American designer and branding executive

Peter Eric Arnell (born April 22, 1958) is an American designer and the first Chief Brand Architect of the United States of America. A branding executive, author, and photographer, he is the founder of Arnell Group and serves in a founding role within the National Design Studio. He is known for creating products, brands, and campaigns for companies including Chrysler, PepsiCo., Reebok, Fontainebleau Resorts, Donna Karan, and Unilever, and he has written extensively on architectural theory and art history.

== Early life and education ==
Arnell was born in Sheepshead Bay, Brooklyn. His father, who changed the family name from Abraben to Arnell, was a mechanical engineer. His grandfather, a Russian immigrant, was a fishmonger; as a child, Arnell sometimes accompanied him to work at the Fulton Fish Market.

Arnell studied architecture at Brooklyn Technical High School. He graduated in 1976.

== Career ==
Arnell started his career as an intern working for Michael Graves. There he met Ted Bickford, and the two collaborated on a series of books about artists and architects before forming Arnell-Bickford in the early 1980s.

Bergdorf Goodman fashion director Dawn Mello hired Arnell-Bickford to create ads for Bergdorf, and they later worked on in-store designs and promotions for Donna Karan's new clothing line. During his work for Donna Karan, Arnell created DKNY and its signature style, first with a black-and-white photograph of the Brooklyn Bridge, and later with DKNY's logo featuring the Statue of Liberty and the Manhattan skyline.

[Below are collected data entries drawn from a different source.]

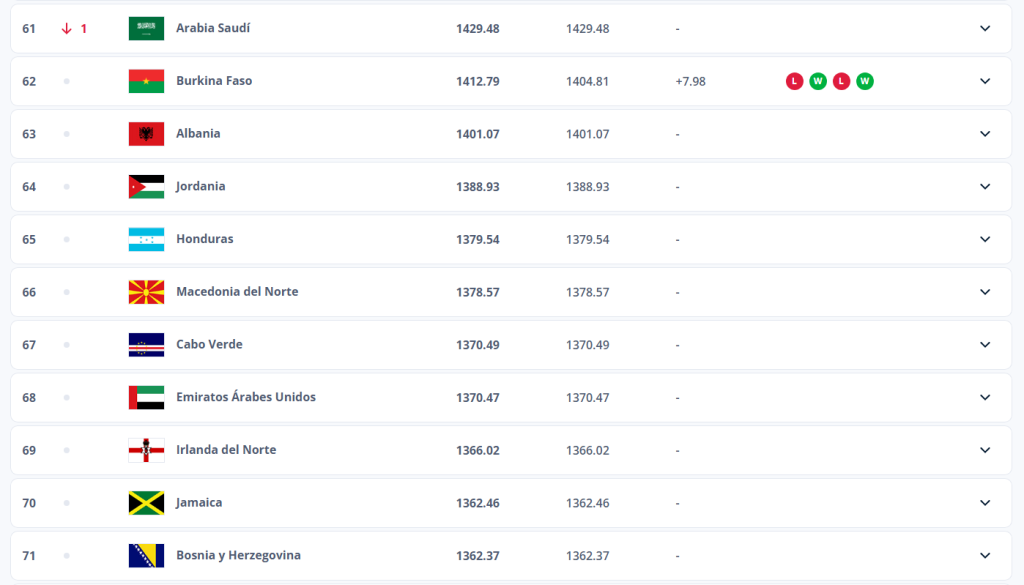Click the Honduras flag icon
Viewport: 1024px width, 585px height.
(146, 240)
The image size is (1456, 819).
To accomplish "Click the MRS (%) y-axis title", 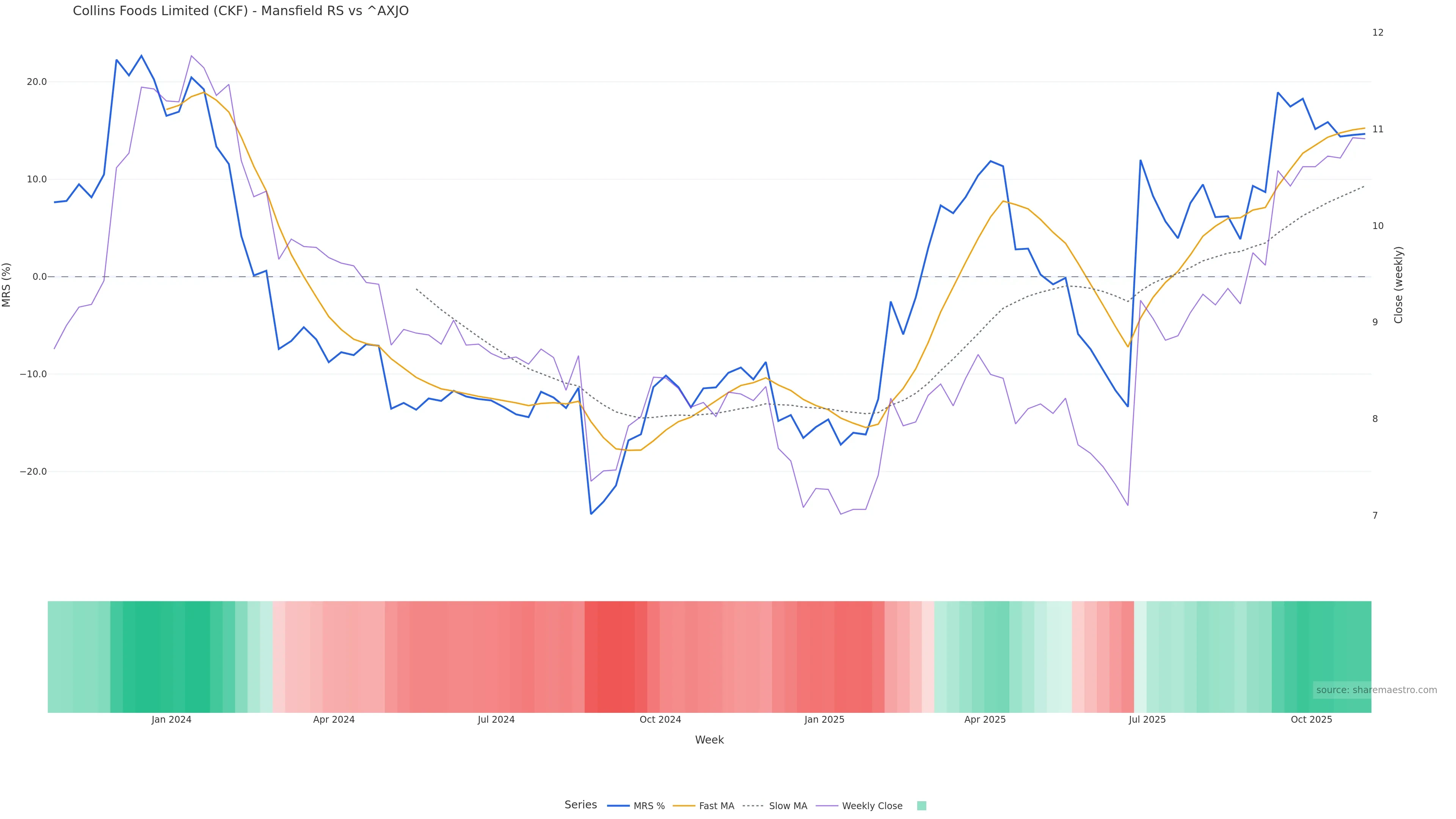I will tap(7, 285).
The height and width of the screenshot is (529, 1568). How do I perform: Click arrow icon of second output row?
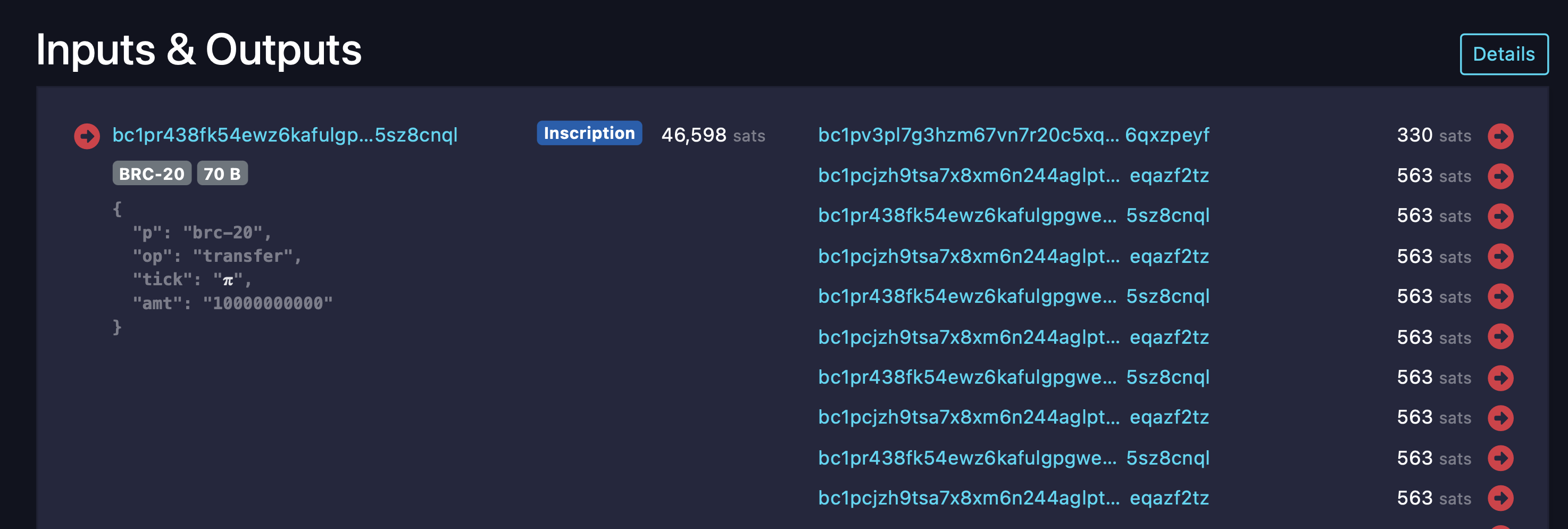click(x=1500, y=176)
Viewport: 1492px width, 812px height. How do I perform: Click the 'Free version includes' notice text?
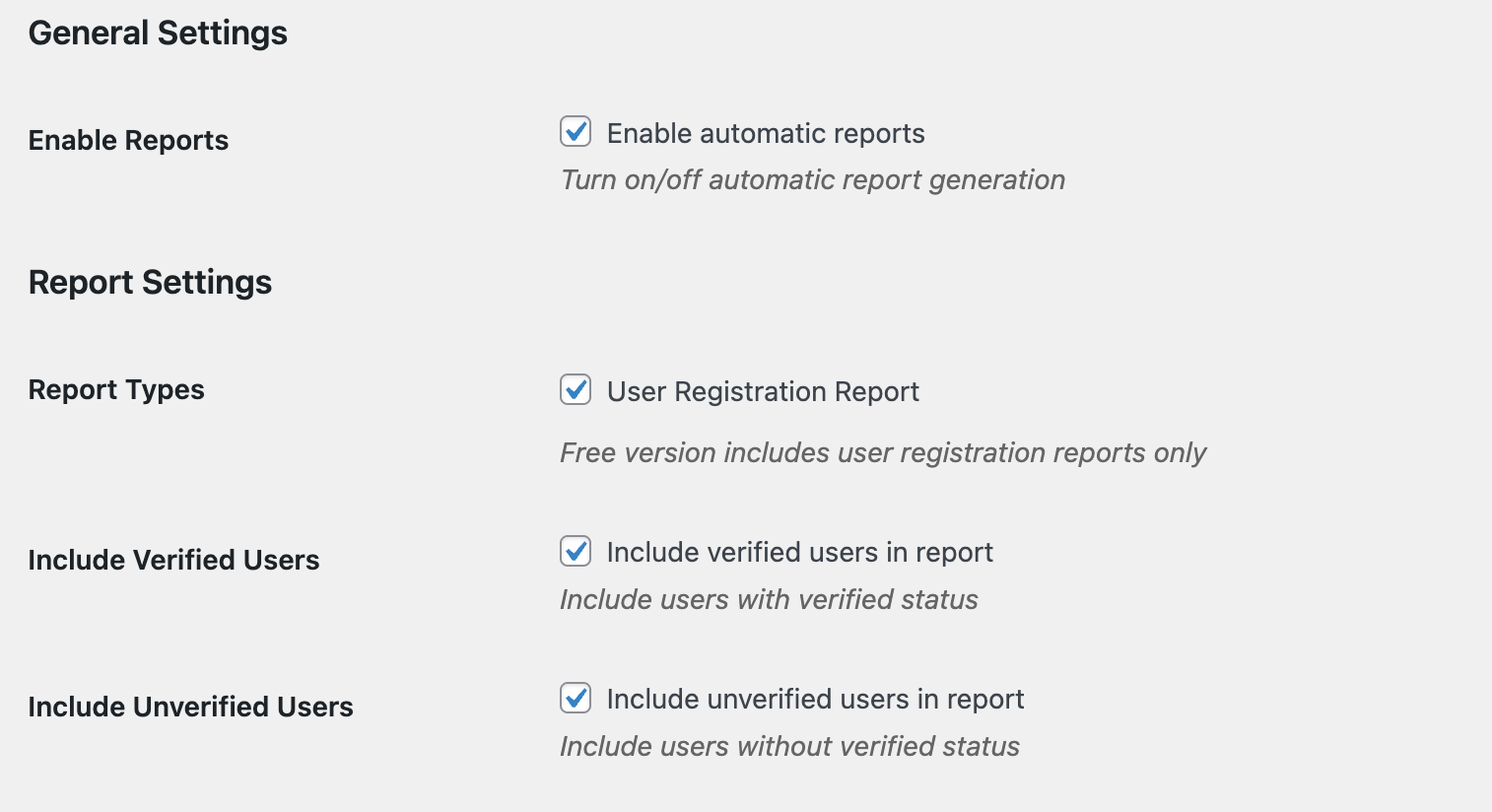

By 1985, the agency's income reached $4.4 million per year, with clients including Anne Klein, Bank of America, Chanel, Condé Nast, Consolidated Edison, Ray-Ban, Rockport and Tommy Hilfiger.

In 1993, Bickford left the company and Arnell renamed it Arnell Group.

Arnell partnered with architect Frank Gehry on projects such as the Barclays Center and the Sentosa resort and aquarium between 2006 and 2010.

In early 2000, Arnell sold a 55% stake in Arnell Group to Draft Worldwide, and the firm became AG Worldwide. Shortly after in 2001, Arnell bought back his shares from Draft and sold the entire firm to Omnicom Group (NYSE:OMC). In 2008, AG was hired to redesign the logo for Pepsi and Tropicana. For both companies, Arnell wanted to "evolve [it] to a more modern state" but the rebrand for Tropicana was scrapped after being poorly received by consumers.

Arnell remained chairman and Chief Creative Officer until 2011, when he left Omnicom amidst disputes with the company which were then settled in 2012.

Arnell founded Intellectual Capital Investments (ICI) in New York City in 2011. In 2013, Arnell worked with former Prime Minister Thaksin Shinawatra to create ThaiWorks for SMEs (small and medium enterprises), artisans and OTOP's of Thailand. He has also worked with GNC, Digicel, Fontainebleau Resorts and Lowe's Home Improvement.

In 2014, Arnell's photography was showcased in Milk Gallery in New York City.

Arnell, in his role as chief brand and design officer for Fontainebleau Development, designed the animation for the Times Square Ball for New Years' celebrations of 2024. The 'bow tie' design Arnell used connected the New Years event with the 70th anniversary of the opening of the Fontainebleau Miami Beach and the inaugural opening of the Fontainebleau Las Vegas hotels.

Arnell was also responsible for the design and architecture of the "Hall of Excellence," a museum housed in the Fontainebleau Las Vegas featuring sports memorabilia from the collections of Tom Brady and Jim Gray, which opened in early 2024.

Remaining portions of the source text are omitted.